In satellite sports
skirmish, XM snags golf rights
XM and Sirius satellite radio
companies continue to play tug-of-war over new sports programming to
attract subscribers. Yesterday XM picked up pro golf, becoming the
official celestial radio partner for the PGA Tour. The company will not
reveal how much it paid in the deal. The two companies have made many
sports deals in the past year. NASCAR will switch to Sirius in 2007 in a
five-year, $107.5 million deal announced last month. Sirius also has lined
up the NBA and NFL. Both providers stream college basketball and football.
XM has baseball and will partner with programming company PureGolf to help
create enough news and talk to fill a channel with golf content 24 hours a
day.
Disney offers movies for PlayStation Portable
Sony’s PlayStation Portable
is becoming more attractive to non-gamer consumers. The home video arm of
the Walt Disney Co. said yesterday that it will release movies in a format
specifically for the PSP. Five movies will be released this spring:
"National Treasure,'' "Pirates of the Caribbean: The Curse of
the Black Pearl,'' "Reign of Fire,'' "Kill Bill Vol. 1'' and
"Hero.'' More titles will be announced during the year. The UMD
format used by the PSP holds about three times the capacity of a regular
CD. Sony will release the device in North America on March 24.
Sour 'Berry: PDA makers pay $450M to settle suit
The popular Blackberry PDA is a winner for on-the-go
emailers, but its makers were big losers in court yesterday. Canadian
technology company Research In Motion agreed to pay Virginia-based
NTP $450 million to settle a patent infringement suit. This comes after a
legal battle that began in 2002, when NTP claimed that RIM infringed on 16
of its patents, including its radio communications technology. In August
2003, a Virginia federal court agreed that 11 of those 16 patents were
violated and awarded NTP $54 million in damages, as well as an 8.6 percent
royalty on all the revenue from U.S. Blackberry sales.
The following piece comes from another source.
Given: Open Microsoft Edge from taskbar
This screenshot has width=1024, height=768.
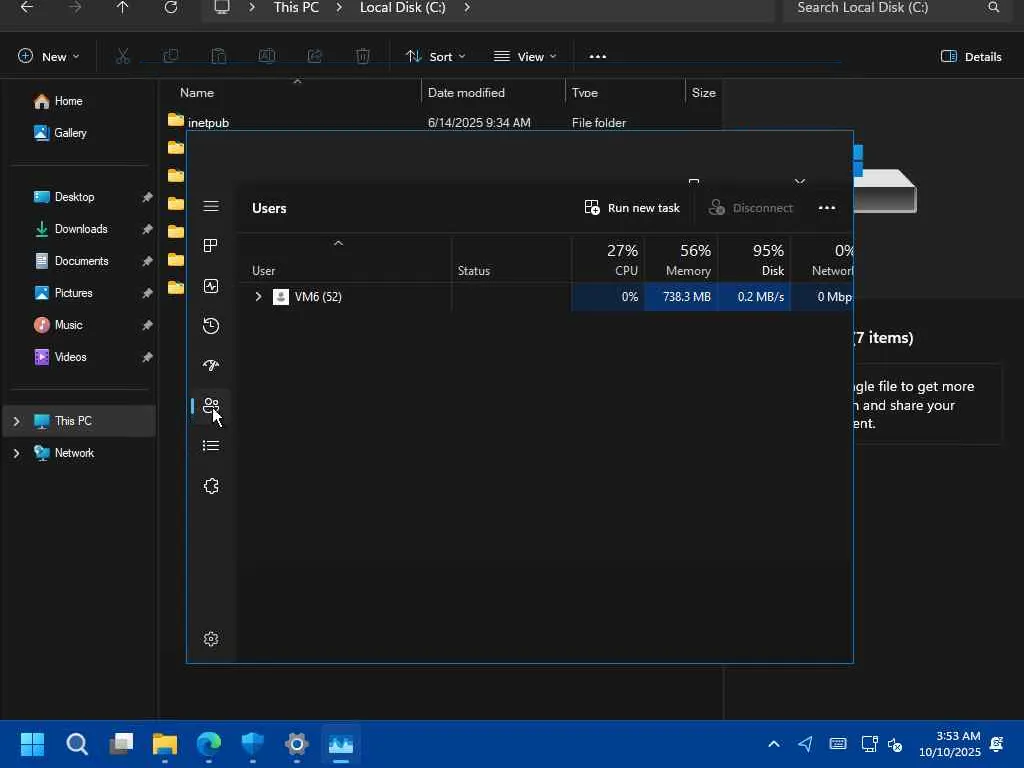Looking at the screenshot, I should [209, 744].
RIM appealed, and
in December a three-judge U.S. Appeals court panel struck down the verdict
and sent it back to a lower court. Under the terms of the agreement, NTP
has granted Research in Motion the right to continue its
Blackberry-related business without further interference.
Integrate
your Yahoo! tools for one mega-blog
Blogging could soon be a whole lot easier. The new
Yahoo! 360 service is designed to enable Yahoo! users to pull content from
the web site's discussion groups and online photo albums and put them into
their own blogs. Yahoo 360 can be combined with several Yahoo products,
including instant messaging and internet radio. The new service is being
tested by a small group of company employees now, but the test will be
opened to more people on March 29. The project has been in the works since
last year under the code name Mingle.